South Africa is made up of about 16.6 million households, yet there are just 6.7 million houses registered at the Deeds Office. This means that roughly 10 million households (40%) live in either informal or rented housing, says Adrian Goslett, regional director and chief executive of Re/Max of Southern Africa. 

This scenario is not unique to South Africa. “Markets across the globe are reflecting growing disparities in numbers between those who rent and those who own.”

Comparing figures from other agencies in the global Re/Max network, he says 32% of Australians are in rented homes. Home ownership in the country has been declining, and renting has been on the increase for many years, says Michael Davoren, managing director of Re/Max Australia and Re/Max New Zealand.

“Around two-thirds of Australians either owned or were buying their home in June this year, according to the Australian Bureau of Statistics (ABS). This is the lowest proportion since the ABS began collating figures.” In New Zealand, home ownership (62%) was said to be at a six-year low in February last year. 

“Factors affecting low home ownership have included affordability and the ability to access money, employment, cultural trends and lifestyle choices, and a lack of confidence in a country’s leadership,” Davoren says.

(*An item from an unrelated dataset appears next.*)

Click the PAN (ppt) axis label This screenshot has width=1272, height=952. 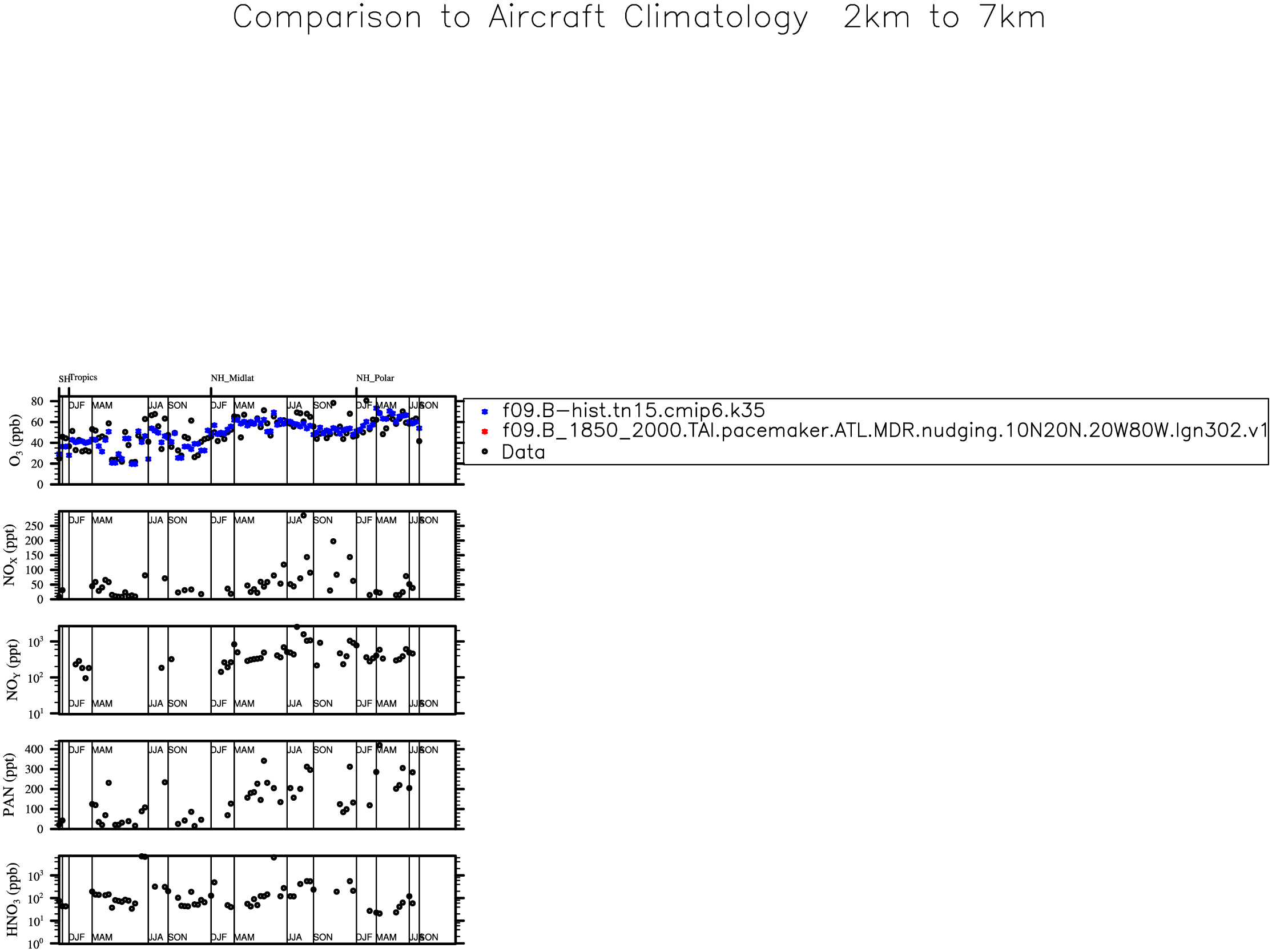(x=9, y=785)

The 2016 Re/Max pan-European consumer survey showed that 61% of Europeans own the home they live in. This number varies per region, with more than 50% of Swiss residents renting their homes, and home ownership rates as high as 93% in Malta. In the American market, it was shown that 64% of US households were rented in 2017.

Meanwhile, of the millions of South African households who rent their homes, those in the Western Cape are still paying the highest rents. At R9 080 a month, the monthly average rent in the province is almost R1 000 more than in KwaZulu-Natal (R8 197) and Gauteng (R8 169), the latest PayProp Rental Index has found.

However, the year-on-year rental growth in the Western Cape is only 3.23%, lower than even the national average of 3.99%. The average national monthly rental is R7 684 as at Q3 2019.

“Monthly rental growth figures – measured year on year – were flat for the first nine months of 2019, following similar performance in 2018,” says Johette Smuts, head of data and analytics at PayProp South Africa.

Figures fluctuated between 3.1% and 4.2% each month, with September recording the highest growth of the year, at 4.2%. “This could signal the beginning of a slow recovery in the rental market.

Because of this year’s slow growth, the average national rent increased only marginally, from R7 544 in January to R7727 in September – a difference of less than R200,” Smuts says.

The national Q3 growth of 3.99% is “far below” the 7.39% recorded at the peak of the growth cycle in early 2017, and is not expected to reach those heights again soon. Ongoing financial pressure on consumers and the surplus of housing in many metros are the reasons behind this.

“Tenants are both willing and able to move rather than accept rent increases.” Examining credit metrix over the past 12 months, PayProp also discovered that women spend more of their money on rent than men.

As at Q3 2019 men still earned 35% more than women but Smuts says women part with a third of their income to pay rent, while men spend only around 28%.

“With the difference in income, however, men still spend more in absolute terms. On average, women pay just over R7 500, while men spend just under R8 500.”